First assume that F is an n-EOD path divisible digraph. Denote by $S_1,\dots ,S_n$ the subsets of $V\left(F\right)$ that correspond with n-EOD path divisibility. We will show that $S={\cup }_{i=1}^n\left\{v_i\right\}\times S_i$ is an EOD set of $P_n\square F$, meaning that $|N^{-}(v_i,u)\cap S|=1$ for every $i\in \left[n\right]$ and $u\in V\left(F\right)$. For every $(v_1,u)$ it holds that $|N^{-}(v_1,u)\cap S|\ge 1$ because $S_1$ is an EOD set of F and therefore $\left\{v_1\right\}\times S_1$ is an EOD set for $(P_n\square F)\left[F^{v_1}\right]\cong F$. Since $v_1$ is a source of $P_n$, there do not exist any other in-neighbors of vertices in $F^{v_1}$ except those already in $F^{v_1}$, so $|N^{-}(v_1,u)\cap S|=1$. Next we observe $(v_i,u)$ for $2\le i\le n$ and $u\in V\left(F\right)$. If $u\in S_{i-1}$, then $(v_i,u)$ has an in-neighbor in $\left\{v_{i-1}\right\}\times S_{i-1}\subset S$ and if $u\in V\left(F\right)-S_{i-1}$, then $(v_i,u)$ has an in-neighbor in $\left\{v_i\right\}\times S_i\subset S$. On the other hand these neighbors are unique in S, because $N_F^{+}\left(S_i\right)\cap S_{i-1}=\varnothing$ and $S_i$ is an EOD set only for $F-S_{i-1}$. Hence, S is an EOD set of $P_n\square F$, which is therefore an EOD digraph.

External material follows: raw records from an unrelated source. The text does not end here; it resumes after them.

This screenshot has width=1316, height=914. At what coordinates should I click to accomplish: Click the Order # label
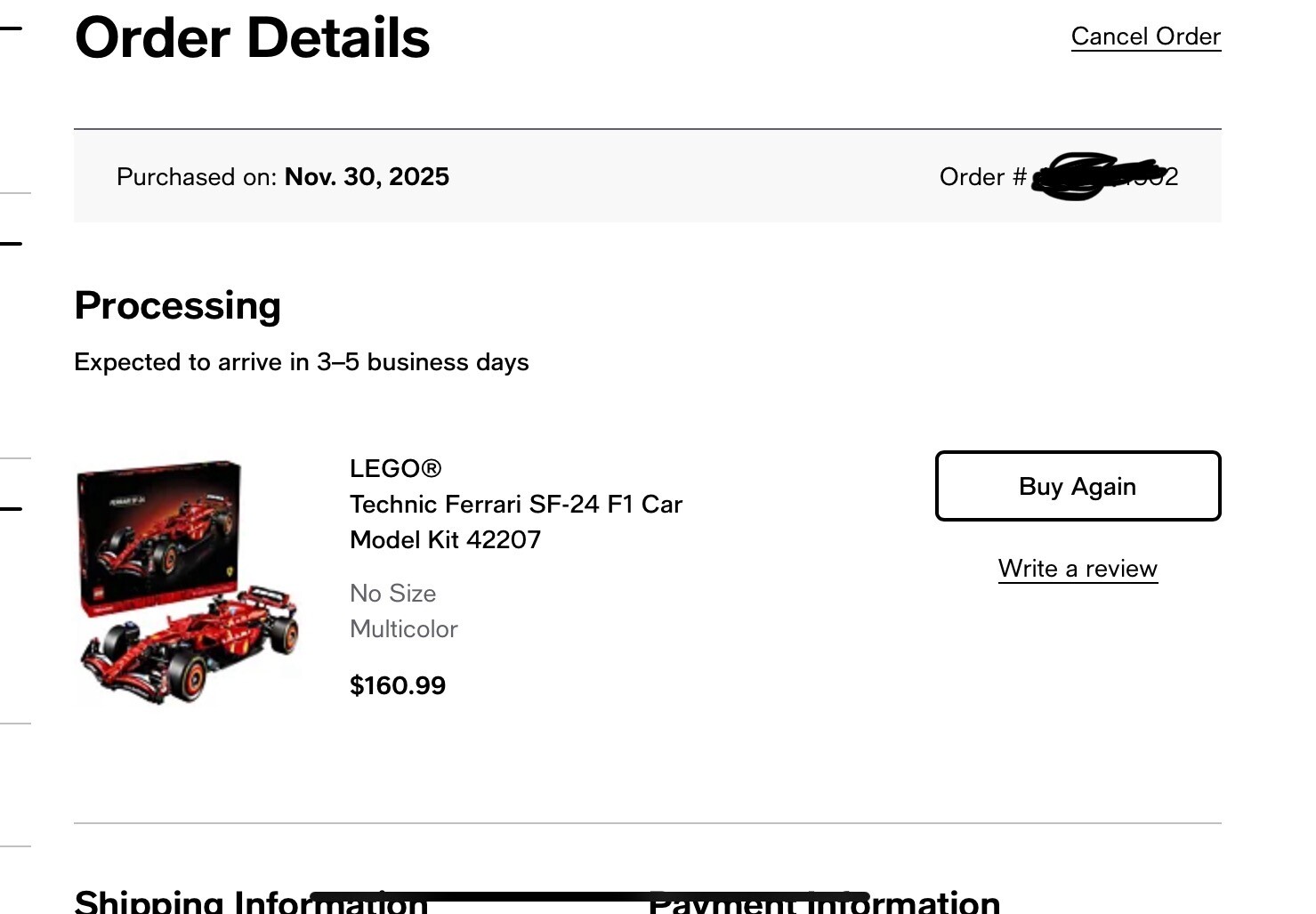982,177
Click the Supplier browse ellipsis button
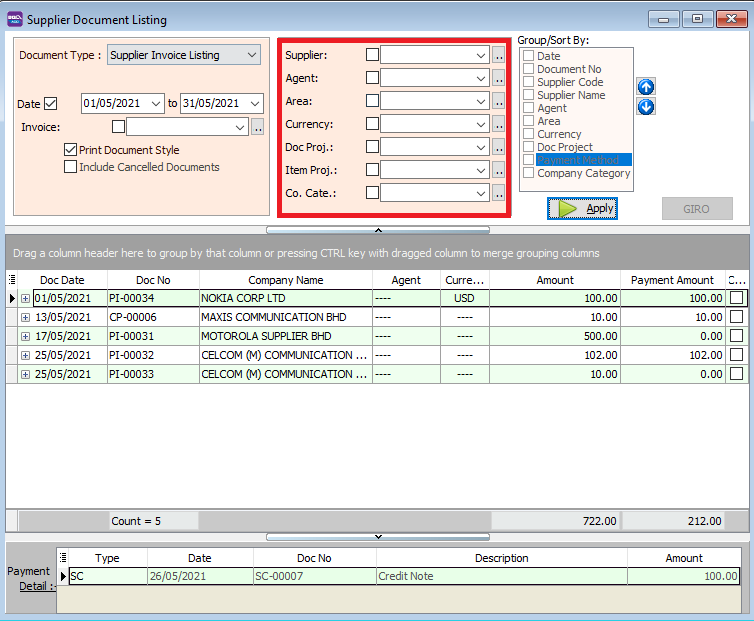This screenshot has width=754, height=621. [x=499, y=55]
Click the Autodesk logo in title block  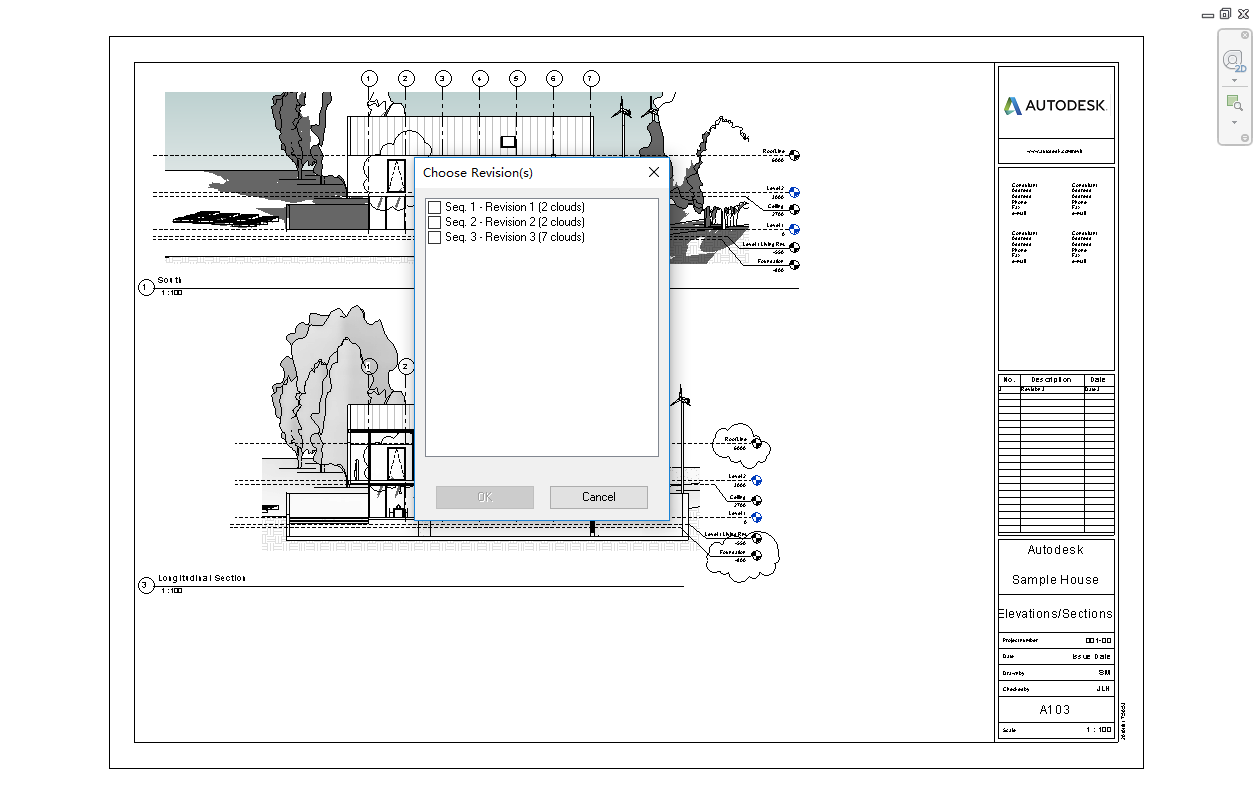(x=1055, y=103)
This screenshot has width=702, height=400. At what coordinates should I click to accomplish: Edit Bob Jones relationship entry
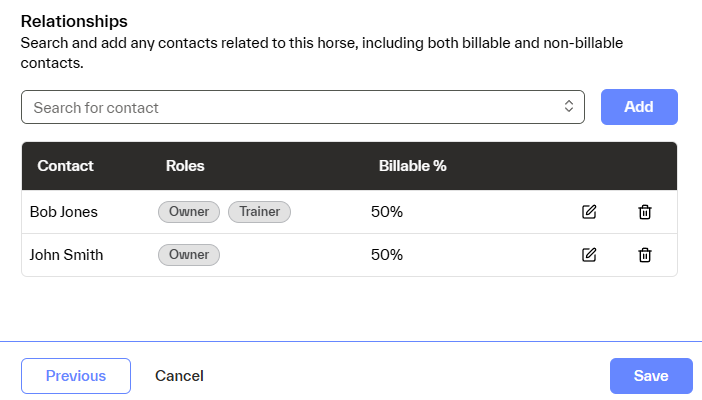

Now assume that $P_n\square F$ is an EOD digraph and let S be its EOD set. Let $S_i=p_F(S\cap F^{v_i})$ for $i\in \left[n\right]$ and let $S_0=\varnothing$. Clearly, every vertex from $F^{v_1}$ must have exactly one in-neighbor in $\left\{v_1\right\}\times S_1$ because $v_1$ is a source of $P_n$. Therefore, $S_1$ is an EOD set of $F-S_0=F$ and $N_F^{+}\left(S_1\right)\cap S_0=\varnothing$. Now let $i>1$. Vertices from $\left\{v_i\right\}\times S_{i-1}$ have in-neighbors in $\left\{v_{i-1}\right\}\times S_{i-1}$ and therefore do not have in-neighbors in $\left\{v_i\right\}\times S_i$, meaning that $N_F^{+}\left(S_i\right)\cap S_{i-1}=\varnothing$. On the other hand all other vertices in $F^{v_i}$ must have an in-neighbor in $\left\{v_i\right\}\times S_i$, because S is an EOD set of $P_n\square F$. Thus, $S_i$ is an EOD set only for $F-S_{i-1}$. Therefore, $S_1,\dots ,S_n$ yield that F is an n-EOD path divisible digraph. □

With n-EOD cycle divisibility one can describe all EOD digraphs among $C_n\square F$ where $C_n$ is a directed cycle. The proof is very similar to the proof of Theorem 1 and is therefore omitted. The main difference is that we do not need to treat layer $F^{v_1}$ separately since everything follows from the general step.

Theorem 2.

Let$C_n$be a directed cycle and let F be a digraph. The Cartesian product$C_n\square F$is an EOD digraph if and only if F is an n-EOD cycle divisible digraph.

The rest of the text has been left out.